YOUR GOAL:
Please put the lines starting at "Viewport: 1568px width, 670px" and ending at "click(204, 516)" into a two-column CSV with the headers task_text and answer. Give one row for each task with its answer, quote every field, and replace line breaks with spaces.

PROVIDED DATA:
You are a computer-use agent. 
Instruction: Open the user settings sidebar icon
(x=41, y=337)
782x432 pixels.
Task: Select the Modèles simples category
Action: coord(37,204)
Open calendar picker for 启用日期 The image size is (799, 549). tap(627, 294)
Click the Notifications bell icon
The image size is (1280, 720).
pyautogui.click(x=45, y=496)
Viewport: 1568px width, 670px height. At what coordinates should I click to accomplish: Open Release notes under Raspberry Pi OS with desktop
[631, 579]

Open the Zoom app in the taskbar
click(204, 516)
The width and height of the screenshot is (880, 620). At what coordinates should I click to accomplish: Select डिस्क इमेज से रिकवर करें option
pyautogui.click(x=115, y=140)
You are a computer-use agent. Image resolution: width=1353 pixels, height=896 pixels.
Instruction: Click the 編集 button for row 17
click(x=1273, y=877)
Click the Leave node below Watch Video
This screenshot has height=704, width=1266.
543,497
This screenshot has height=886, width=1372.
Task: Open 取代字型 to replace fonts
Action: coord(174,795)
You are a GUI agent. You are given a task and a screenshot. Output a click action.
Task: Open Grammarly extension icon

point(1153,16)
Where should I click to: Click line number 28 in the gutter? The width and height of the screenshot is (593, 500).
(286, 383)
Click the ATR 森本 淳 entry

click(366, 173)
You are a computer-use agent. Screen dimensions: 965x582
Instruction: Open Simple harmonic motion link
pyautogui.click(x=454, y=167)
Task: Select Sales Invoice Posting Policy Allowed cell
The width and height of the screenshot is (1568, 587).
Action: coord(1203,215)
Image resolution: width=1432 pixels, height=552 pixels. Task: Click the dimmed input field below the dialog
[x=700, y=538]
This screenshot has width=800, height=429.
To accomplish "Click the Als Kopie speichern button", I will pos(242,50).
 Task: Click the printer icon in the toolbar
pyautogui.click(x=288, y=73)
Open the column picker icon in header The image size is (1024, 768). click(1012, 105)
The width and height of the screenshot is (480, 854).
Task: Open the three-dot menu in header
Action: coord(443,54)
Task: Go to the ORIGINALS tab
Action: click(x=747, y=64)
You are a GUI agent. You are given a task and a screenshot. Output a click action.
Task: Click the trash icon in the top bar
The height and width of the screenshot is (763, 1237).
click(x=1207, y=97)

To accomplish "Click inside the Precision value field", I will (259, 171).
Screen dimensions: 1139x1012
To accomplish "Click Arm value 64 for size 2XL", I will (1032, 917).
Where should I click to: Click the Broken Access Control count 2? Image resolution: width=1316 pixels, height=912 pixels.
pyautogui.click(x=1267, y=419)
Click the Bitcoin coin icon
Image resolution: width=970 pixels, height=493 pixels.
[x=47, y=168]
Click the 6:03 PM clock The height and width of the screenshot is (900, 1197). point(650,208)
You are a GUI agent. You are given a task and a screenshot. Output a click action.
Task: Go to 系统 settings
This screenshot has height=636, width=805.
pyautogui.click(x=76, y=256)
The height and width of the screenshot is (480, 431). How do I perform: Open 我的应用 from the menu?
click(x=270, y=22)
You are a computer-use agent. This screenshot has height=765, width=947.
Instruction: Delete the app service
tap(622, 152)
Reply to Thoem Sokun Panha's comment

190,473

FULL SOLUTION:
task_text,answer
"Viewport: 1568px width, 670px height. At what coordinates should I click to accomplish: Open Release notes under Raspberry Pi OS with desktop","[631, 579]"
"Open the Zoom app in the taskbar","click(204, 516)"